Sanctionné fin avril par le Trésor américain pour son soutien présumé à la rébellion dans l’Est de la RDC, Joseph Kabila, ancien Président de la République, a décidé de contre-attaquer sur le terrain judiciaire.
Il a saisi la justice fédérale américaine pour obtenir l’annulation de sa désignation et son retrait de la liste noire de l’OFAC.

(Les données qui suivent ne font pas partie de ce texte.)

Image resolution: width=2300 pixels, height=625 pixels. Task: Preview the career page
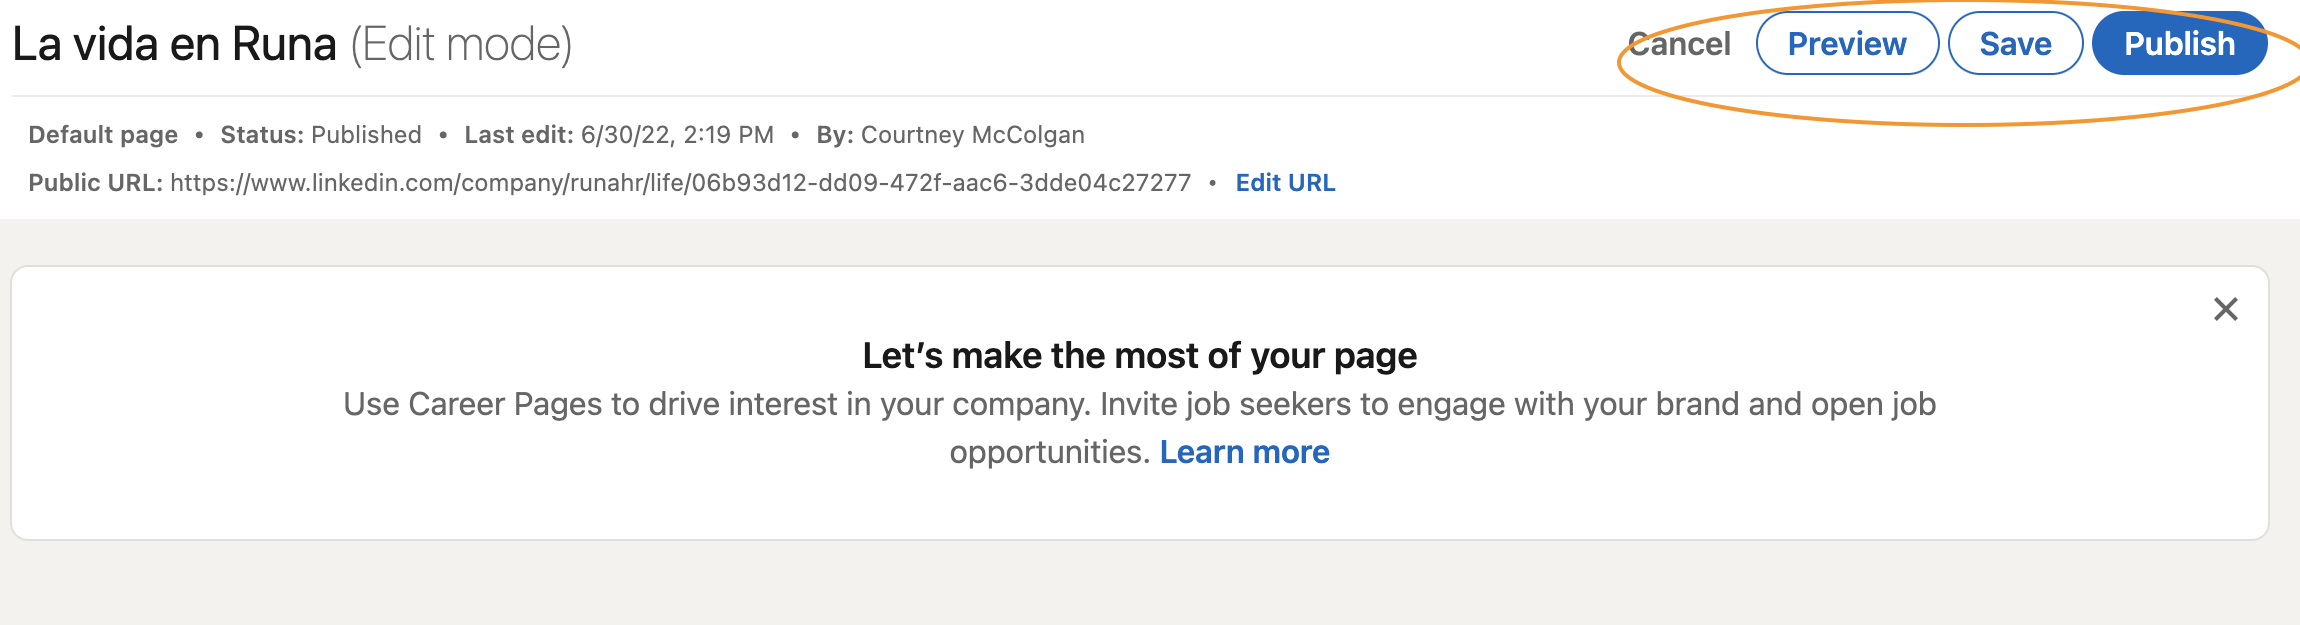1847,44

Selon des documents judiciaires consultés par AfricaNews, une plainte a été déposée le 4 août devant la Cour de District de Columbia contre l’Office of Foreign Assets Control (OFAC) et son directeur, Bradley T. Smith.
L’action, portée par l’avocat spécialisé Me Erich C. Ferrari, est fondée sur l’Administrative Procedure Act, qui encadre la légalité des actes de l’administration.
Le 30 avril dernier, Washington avait annoncé avoir sanctionné Joseph Kabila pour « son rôle dans le soutien au M23 et à l’Alliance Fleuve Congo (AFC) », coalition soutenue par le Rwanda et qui a conquis, en début d’année dernière, les deux principales villes de l’Est : Goma et Bukavu.
Le secrétaire au Trésor, Scott Bessent, avait alors présenté cette mesure comme un instrument au service des Accords de Washington pour la paix, signés le 4 décembre 2025 par Félix Tshisekedi et Paul Kagame sous parrainage américain.
Une lecture que la défense de l’ancien Président conteste frontalement. Dans sa plainte, Joseph Kabila estime que l’OFAC s’est appuyé sur des objectifs diplomatiques en dehors des critères légaux de désignation.
Il réfute toute assistance matérielle au M23 et affirme qu’une tentative « infructueuse » de lancer des attaques ne saurait constituer un soutien au sens du décret exécutif.
L’argumentaire replace surtout l’affaire sur le terrain politique congolais. La défense soutient que les accusations de l’OFAC « trouvent leur origine et reflètent celles avancées par ses adversaires politiques » à Kinshasa, notamment celle d’avoir œuvré à mettre en place un candidat opposé à l’actuel Président Félix Tshisekedi. Une activité politique légale qui ne prouve aucun lien avec la rébellion.
Pour appuyer sa démonstration, Joseph Kabila rappelle que son administration avait dirigé en 2013 la campagne militaire qui « avait vaincu le M23 et l’avait expulsé du territoire congolais », un fait qui contredit, selon lui, la conclusion actuelle du Trésor.
Au-delà du fond, la plainte dénonce les conséquences d’une inscription sur la liste OFAC : blocage des biens, fermeture de l’accès aux services financiers et « préjudice personnel et réputationnel irréparable », amplifié par la reprise médiatique.
Elle reproche également à l’administration américaine de lui avoir refusé l’accès au mémorandum de preuves, l’empêchant de contester efficacement sa désignation.